→ **Objectif 1**
Modifiez les lignes du jeu de données, du début jusqu'à la ligne contenant « Expand the Devices » incluse : remplacez « Select » par « Choose » sans rien changer d'autre.

→ **Texte de lecture**
Olivier Dussopt justifiait sur notre antenne ce gel par un « coût collectif » trop fort : « Quand on augmente le point d’indice de 1 %, cela coûte deux milliards d’euros dépense publique et c’est 14 euros d’augmentation pour un agent de la fonction publique qui gagne moins de deux mille euros. C’est toujours bon à prendre, mais c’est peu par rapport au coût collectif ».

Le secrétaire d’État préfère axer la revalorisation du pouvoir d’achat des agents de l’État par la mise en place de primes et la défiscalisation des heures supplémentaires. Sur cette dernière mesure, la CFDT Fonctions publiques, par la voix de sa secrétaire générale Mylène Jacquot, alerte : « Nous n’y sommes pas favorables. On ne nous parle jamais du coût social de cette mesure. Ce sont des financements solidaires qui sont perdus ! »

L’UNSA n’est pas défavorable quant à elle à la mise en place de primes. « Ce qui nous intéresse, c’est qu’il y ait des revalorisations concrètes pour tous les agents de la fonction publique. Si cela doit passer par des primes nouvelles et des revalorisations, nous les étudierons avec un regard plutôt favorable », explique Luc Farré, tout en prévenant l’exécutif : « Il faut que le gouvernement comprenne l’ampleur de la demande des agents de la fonction publique ! »

Le Sénat peut-il changer les choses ?

Aujourd’hui s’est ouverte dans l’hémicycle l’étude du projet de loi sur la fonction publique. Les débats tourneront autour de la fonction publique territoriale ou des conflits d’intérêts entre le public et le privé, mais aussi autour du point d’indice.

→ **Éléments stockés du jeu de données**

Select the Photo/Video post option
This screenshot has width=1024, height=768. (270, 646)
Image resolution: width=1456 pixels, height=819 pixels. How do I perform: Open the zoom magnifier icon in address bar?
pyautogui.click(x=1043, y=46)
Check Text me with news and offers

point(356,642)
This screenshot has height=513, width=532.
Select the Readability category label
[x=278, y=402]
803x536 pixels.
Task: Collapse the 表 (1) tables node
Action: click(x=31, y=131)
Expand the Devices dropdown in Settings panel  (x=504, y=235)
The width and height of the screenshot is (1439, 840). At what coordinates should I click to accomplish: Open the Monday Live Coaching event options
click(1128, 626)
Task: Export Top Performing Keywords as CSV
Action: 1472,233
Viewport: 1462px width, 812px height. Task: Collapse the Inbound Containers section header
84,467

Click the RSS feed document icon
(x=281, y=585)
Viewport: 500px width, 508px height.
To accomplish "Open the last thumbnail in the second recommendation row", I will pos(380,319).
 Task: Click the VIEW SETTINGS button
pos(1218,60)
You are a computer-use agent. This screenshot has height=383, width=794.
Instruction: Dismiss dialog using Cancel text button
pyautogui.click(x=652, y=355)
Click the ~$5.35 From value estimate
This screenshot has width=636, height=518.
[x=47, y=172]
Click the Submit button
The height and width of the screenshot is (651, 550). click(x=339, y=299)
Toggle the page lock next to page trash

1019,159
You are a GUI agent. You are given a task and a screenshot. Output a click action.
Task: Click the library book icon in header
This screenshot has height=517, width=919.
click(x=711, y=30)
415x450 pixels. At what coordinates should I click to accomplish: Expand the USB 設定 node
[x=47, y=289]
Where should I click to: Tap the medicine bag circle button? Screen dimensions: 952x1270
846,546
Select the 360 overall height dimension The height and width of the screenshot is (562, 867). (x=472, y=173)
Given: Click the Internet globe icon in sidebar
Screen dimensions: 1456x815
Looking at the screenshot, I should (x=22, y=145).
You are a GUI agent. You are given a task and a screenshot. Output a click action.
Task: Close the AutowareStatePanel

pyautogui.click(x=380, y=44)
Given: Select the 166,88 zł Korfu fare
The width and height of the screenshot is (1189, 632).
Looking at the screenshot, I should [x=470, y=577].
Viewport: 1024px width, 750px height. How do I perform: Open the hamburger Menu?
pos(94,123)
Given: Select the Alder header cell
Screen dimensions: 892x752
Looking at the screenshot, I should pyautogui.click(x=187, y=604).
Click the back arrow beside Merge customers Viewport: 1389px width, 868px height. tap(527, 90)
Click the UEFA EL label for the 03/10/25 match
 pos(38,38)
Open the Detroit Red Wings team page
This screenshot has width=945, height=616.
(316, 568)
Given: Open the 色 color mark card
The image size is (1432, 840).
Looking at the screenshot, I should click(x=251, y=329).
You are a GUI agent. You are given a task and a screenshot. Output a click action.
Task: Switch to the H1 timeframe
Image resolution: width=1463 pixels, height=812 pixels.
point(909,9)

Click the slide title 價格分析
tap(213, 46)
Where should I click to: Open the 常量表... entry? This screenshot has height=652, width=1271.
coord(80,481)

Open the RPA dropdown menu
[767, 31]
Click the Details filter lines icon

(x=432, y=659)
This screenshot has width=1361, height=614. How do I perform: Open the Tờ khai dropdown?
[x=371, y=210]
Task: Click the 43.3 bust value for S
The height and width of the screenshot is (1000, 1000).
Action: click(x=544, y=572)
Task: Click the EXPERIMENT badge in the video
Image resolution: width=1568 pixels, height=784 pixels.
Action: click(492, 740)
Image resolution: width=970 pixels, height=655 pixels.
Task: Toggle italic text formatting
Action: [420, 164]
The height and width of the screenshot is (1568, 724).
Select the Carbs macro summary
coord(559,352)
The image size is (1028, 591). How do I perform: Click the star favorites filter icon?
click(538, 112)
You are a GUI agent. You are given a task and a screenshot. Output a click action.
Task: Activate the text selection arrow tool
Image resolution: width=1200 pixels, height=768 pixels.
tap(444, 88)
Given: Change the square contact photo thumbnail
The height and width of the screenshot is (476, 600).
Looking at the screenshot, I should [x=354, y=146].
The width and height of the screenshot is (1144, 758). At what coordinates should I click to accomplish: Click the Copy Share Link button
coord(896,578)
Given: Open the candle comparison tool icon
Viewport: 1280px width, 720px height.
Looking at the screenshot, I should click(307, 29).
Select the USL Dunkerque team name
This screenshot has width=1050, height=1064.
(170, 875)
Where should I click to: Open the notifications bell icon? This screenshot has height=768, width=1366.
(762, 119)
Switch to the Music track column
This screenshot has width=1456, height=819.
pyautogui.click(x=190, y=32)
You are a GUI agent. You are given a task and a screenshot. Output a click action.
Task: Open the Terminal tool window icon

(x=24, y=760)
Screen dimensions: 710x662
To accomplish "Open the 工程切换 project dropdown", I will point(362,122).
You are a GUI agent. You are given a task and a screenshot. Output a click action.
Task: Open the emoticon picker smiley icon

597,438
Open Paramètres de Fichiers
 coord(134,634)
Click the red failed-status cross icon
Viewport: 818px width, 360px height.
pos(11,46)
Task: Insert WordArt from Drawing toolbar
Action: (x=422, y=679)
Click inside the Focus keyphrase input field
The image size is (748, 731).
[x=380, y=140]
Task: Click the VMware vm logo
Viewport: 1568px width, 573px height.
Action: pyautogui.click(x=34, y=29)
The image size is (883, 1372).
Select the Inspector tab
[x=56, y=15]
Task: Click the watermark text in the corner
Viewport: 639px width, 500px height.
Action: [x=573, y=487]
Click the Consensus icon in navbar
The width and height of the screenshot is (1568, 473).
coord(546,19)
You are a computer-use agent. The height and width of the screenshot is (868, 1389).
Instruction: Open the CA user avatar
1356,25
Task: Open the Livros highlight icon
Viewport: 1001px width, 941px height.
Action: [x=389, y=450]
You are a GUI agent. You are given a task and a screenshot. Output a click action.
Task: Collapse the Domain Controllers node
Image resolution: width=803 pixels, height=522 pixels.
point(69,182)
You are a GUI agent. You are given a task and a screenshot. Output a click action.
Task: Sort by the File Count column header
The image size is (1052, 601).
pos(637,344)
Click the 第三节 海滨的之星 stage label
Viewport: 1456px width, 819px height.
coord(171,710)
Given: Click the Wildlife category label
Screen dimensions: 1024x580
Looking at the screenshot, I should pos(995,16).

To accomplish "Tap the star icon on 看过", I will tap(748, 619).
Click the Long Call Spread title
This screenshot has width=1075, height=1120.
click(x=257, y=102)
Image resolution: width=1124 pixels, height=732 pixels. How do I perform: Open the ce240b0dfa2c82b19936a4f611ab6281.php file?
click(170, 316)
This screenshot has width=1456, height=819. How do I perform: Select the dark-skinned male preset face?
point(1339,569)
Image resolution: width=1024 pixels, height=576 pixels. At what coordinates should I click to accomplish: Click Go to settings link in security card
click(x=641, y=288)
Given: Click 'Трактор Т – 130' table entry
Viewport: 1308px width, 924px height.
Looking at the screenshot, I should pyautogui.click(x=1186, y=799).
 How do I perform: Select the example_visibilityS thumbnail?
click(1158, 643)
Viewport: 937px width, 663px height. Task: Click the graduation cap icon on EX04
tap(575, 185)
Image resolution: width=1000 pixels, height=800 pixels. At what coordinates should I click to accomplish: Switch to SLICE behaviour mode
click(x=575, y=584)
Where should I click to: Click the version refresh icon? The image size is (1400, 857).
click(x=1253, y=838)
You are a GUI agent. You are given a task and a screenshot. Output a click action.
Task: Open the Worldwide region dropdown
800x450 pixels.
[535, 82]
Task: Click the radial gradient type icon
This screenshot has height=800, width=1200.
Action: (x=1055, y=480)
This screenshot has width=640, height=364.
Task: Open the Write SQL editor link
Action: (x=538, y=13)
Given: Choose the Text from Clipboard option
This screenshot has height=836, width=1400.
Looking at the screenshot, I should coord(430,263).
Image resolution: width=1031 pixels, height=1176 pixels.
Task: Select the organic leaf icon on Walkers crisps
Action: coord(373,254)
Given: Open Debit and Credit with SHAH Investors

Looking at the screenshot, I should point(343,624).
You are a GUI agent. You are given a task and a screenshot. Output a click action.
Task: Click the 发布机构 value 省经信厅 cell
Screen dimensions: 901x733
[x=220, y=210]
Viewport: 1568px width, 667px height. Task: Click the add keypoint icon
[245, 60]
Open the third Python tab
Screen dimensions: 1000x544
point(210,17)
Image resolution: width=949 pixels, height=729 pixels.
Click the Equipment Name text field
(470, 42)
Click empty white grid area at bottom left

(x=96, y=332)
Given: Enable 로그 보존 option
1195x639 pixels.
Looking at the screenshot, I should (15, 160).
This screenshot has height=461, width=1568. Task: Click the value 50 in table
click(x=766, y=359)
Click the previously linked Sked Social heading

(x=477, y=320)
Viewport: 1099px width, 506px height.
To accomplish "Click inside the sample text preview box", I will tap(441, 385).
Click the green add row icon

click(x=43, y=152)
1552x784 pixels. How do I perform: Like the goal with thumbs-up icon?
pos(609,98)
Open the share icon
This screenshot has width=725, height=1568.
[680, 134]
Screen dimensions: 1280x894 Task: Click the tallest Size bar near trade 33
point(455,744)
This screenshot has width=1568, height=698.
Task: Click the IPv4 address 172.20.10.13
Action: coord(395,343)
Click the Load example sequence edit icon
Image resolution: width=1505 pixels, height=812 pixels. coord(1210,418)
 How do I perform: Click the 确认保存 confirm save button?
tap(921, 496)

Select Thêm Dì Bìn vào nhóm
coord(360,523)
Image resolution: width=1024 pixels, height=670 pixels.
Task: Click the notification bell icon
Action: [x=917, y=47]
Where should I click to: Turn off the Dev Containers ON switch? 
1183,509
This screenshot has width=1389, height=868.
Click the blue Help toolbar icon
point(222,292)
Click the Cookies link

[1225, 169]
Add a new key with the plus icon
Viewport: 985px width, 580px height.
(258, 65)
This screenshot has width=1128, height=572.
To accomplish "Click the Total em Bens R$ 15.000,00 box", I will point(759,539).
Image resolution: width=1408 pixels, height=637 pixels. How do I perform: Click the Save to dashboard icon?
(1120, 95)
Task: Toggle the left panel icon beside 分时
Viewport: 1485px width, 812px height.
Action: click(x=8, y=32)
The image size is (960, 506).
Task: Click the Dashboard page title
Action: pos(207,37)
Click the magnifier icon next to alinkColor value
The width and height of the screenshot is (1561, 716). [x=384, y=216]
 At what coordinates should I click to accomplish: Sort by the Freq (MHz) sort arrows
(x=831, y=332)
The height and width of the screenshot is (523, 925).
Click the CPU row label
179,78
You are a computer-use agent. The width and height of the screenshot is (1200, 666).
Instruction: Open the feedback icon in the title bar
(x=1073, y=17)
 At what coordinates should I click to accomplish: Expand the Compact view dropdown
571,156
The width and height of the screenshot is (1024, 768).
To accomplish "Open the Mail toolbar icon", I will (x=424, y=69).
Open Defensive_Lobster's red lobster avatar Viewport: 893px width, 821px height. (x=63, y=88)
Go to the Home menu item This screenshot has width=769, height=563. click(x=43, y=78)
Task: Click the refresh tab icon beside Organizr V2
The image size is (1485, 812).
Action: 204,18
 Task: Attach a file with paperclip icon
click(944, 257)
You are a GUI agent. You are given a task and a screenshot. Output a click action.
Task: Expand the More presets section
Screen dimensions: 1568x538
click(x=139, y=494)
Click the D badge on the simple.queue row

→ **Objectif 2**
D'après l'extrait sur la fonction publique, quel est le coût en dépense publique d'une hausse de 1 % du point d'indice ?

→ **Réponse finale 1**
Choose the Photo/Video post option
This screenshot has width=1024, height=768. (270, 646)
Image resolution: width=1456 pixels, height=819 pixels. How do I perform: Open the zoom magnifier icon in address bar?
pyautogui.click(x=1043, y=46)
Check Text me with news and offers

point(356,642)
This screenshot has height=513, width=532.
Choose the Readability category label
[x=278, y=402]
803x536 pixels.
Task: Collapse the 表 (1) tables node
Action: click(x=31, y=131)
Expand the Devices dropdown in Settings panel  (x=504, y=235)

→ **Réponse finale 2**
Deux milliards d'euros.